SCAAR itself rose to ‘fame’ internationally when we compared outcomes with drug-eluting stents versus bare-metal stents.³⁴ In our first analysis from 2003 to 2004, we were surprised to observe that drug-eluting stents were associated with higher mortality than bare-metal stents.³ We considered the observational methodology and potential confounding biases, but with such a large signal against drug-eluting stents, we discussed our findings with regulators and the manuscript was published in the New England Journal of Medicine. The original randomised trials had been relatively small and with limitations, and our all-comers registry was able to provide a different perspective. Our observations prompted the community to look at different ways to improve drug-eluting stent implantation including polymer type, drug doses, stent length, implantation techniques, antithrombotic therapies and patient selection. We conducted a second analysis from 2003 to 2006 and showed a similar long-term incidence of death with drug-eluting stents and bare-metal stents.⁴ Although the initial analysis was a shock to us all, we believe results from SCAAR helped to improve safety in the long term.
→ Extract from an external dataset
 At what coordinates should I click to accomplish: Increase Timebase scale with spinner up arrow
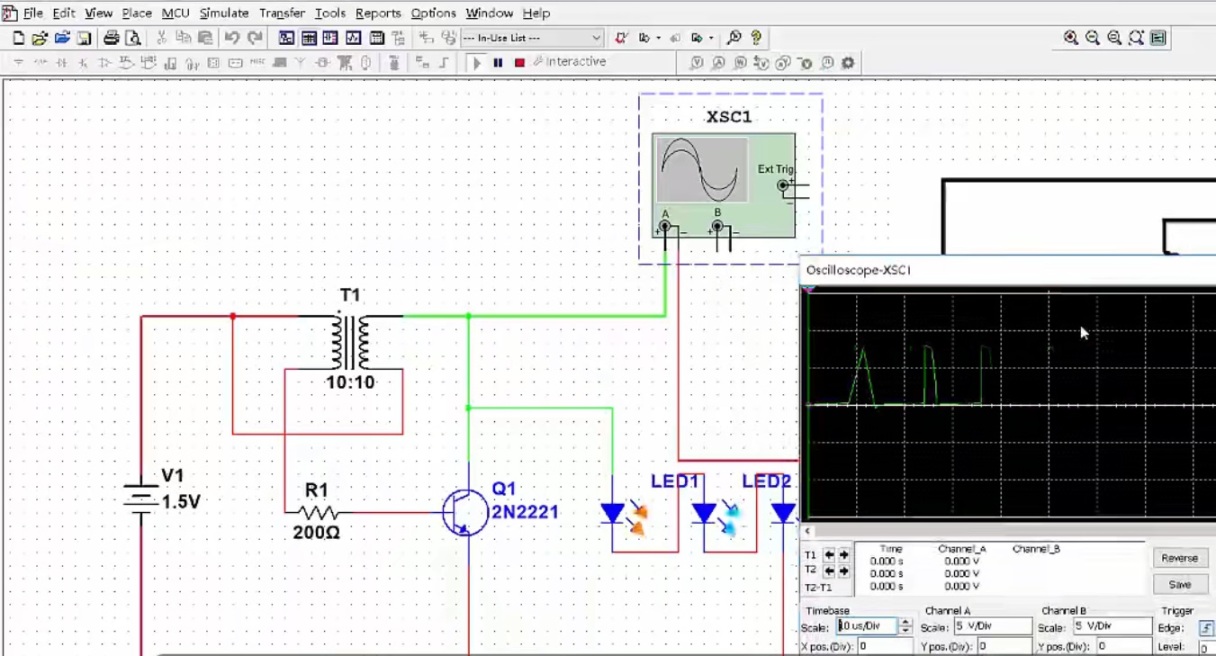pyautogui.click(x=905, y=623)
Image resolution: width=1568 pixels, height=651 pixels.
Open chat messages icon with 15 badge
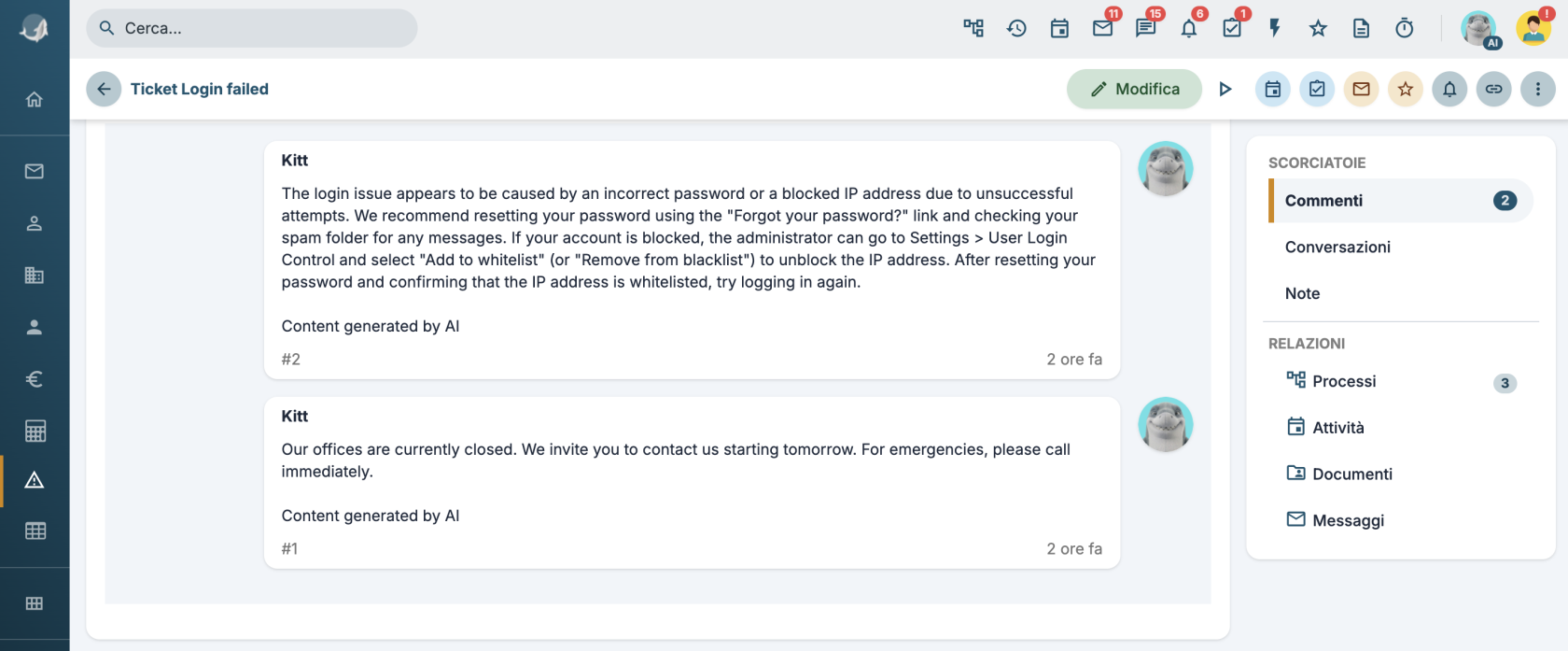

And the reliable variables and ability to perform large analyses in a complete population meant an increased respect for registry findings among the medical community. Data from SWEDEHEART have resulted in more than 500 scientific papers published in high-impact journals that have informed and improved clinical care globally.
Not long after, we conducted SWEDEHEART’s first prospective registry-based randomised trial. We introduced a randomisation module into the SCAAR platform and performed the TASTE (the Thrombus Aspiration in ST-Elevation myocardial infarction in Scandinavia) trial,⁵ the largest randomised trial of a medical device. Advantages of this approach include broad inclusion criteria to ensure wide clinical applicability, a simplified process to facilitate enrolment, a substantial cost reduction and high rates of follow-up. This pragmatic trial was extremely easy to conduct and very important for two reasons. Firstly, for its scientific findings – we found no benefit of thrombus aspiration – and secondly, equally importantly, we showed it is possible to perform trials in a completely different way. Numerous very large registry-based randomised trials have since been conducted within SWEDEHEART that have changed international guidelines. The concept is being introduced into EuroHeart, with the potential to conduct very large, simple trials rapidly across hundreds of thousands of patients in Europe.
I am proud to be part of a team that has created and maintained a culture of measuring and improving quality of care – this is our aim, first and foremost.
The philosophy, science and technology around registries are growing. A registry is no longer an Excel sheet – data science is becoming a speciality of its own with enormous power to provide better care for our patients.
References
- Jernberg T, et al. Heart. 2010;96:1617–1621.
- Wallentin L, et al. Eur Heart J. 2019;40:2745–2749.
- Lagerqvist B, et al. N Engl J Med. 2007;356:1009–1019.
- James SK, et al. N Engl J Med. 2009;360:1933–1945.
- Fröbert O, et al. Am Heart J. 2010;160:1042–1048.